A good book is supposed to change something intrinsic about you. As I read TYOMT, I resolved I’d have to stop crying about the things I usually do – films, books, street kids, personal matters. Somehow, it seemed a travesty that my only response to grief had been saline water. As a reader, I owed it to Didion to stop them. Strange, but true. Every time I approached a section where I felt their threatening presence, I’d put the book aside and force myself to think of something else, like she frequently does.


Towards the end Didion writes that this is the first book she has written after her 1st one which Dunne had not seen and commented on in the draft stage, hence it felt like a kind of betrayal and she wanted to get it off her chest as fast as she could. As you read, it becomes obvious that wise and old and privileged with a great imagination as she is, Didion never really imagined life without John. This is not just about grief, it is also about marriage as it should be.

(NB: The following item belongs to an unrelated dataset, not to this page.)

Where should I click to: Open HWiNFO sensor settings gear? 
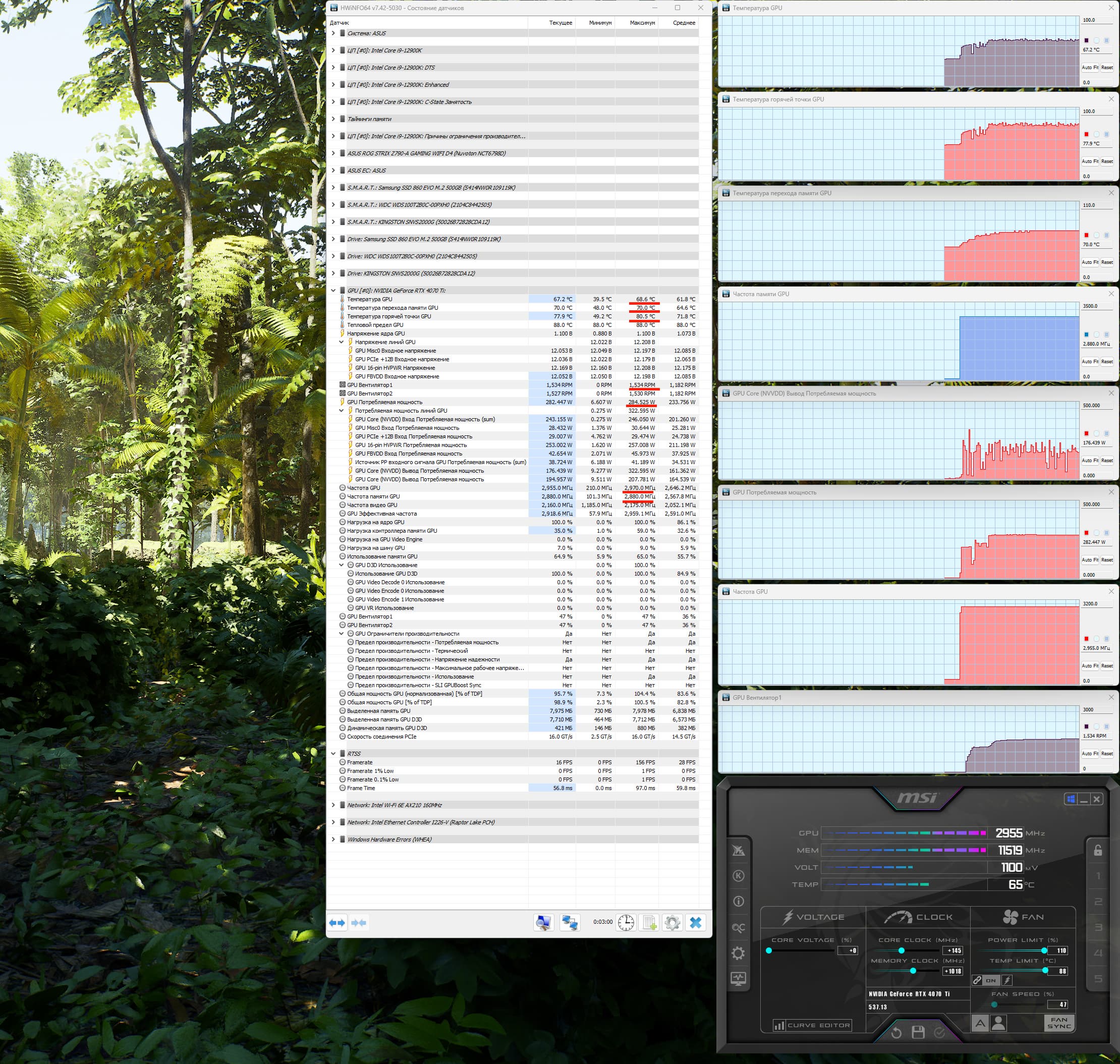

One of the things that she says and I nodded to fiercely was that grief is nothing like what you expected - “"Grief when it comes, it is nothing we expect it to be" - therefore, you can never be prepared. Grief is intrinsically tied to loss and we are powerless to sufficiently anticipate and replicate loss until we are actually ravaged by it. To know grief is to experience meaninglessness. No wonder she says, “Nor can we know ahead of the fact (and here lies the heart of the difference between grief as we imagine it and grief as it is) the unending absence that follows, the void, the very opposite of meaning, the relentless succession of moments during which we will confront the experience of meaninglessness itself.”


How do you face life after you have witnessed meaninglessness? “You write your way out of it,” Didion once said. Perhaps, she is correct. In a world where nothing remains and everything is meaningless, perhaps it is our words that offer any hope of salvation.

3 comments:

Shoumitro said...

Now I understand your last post.

Life is a hopelessly superior opponent that is bent upon crushing one till total subjugation takes place (my perception -- most of the time).

jd said...

when one begins to think in a world nothing remains and everything is meaningless even words wouldn't offer any hope of salvation. you know.

Vaidegi J said...

wow! that was so good just reading it, or rather rushing thru it...have to reread it to pick out the gems, i wudve missed! strong forceful passionate writing!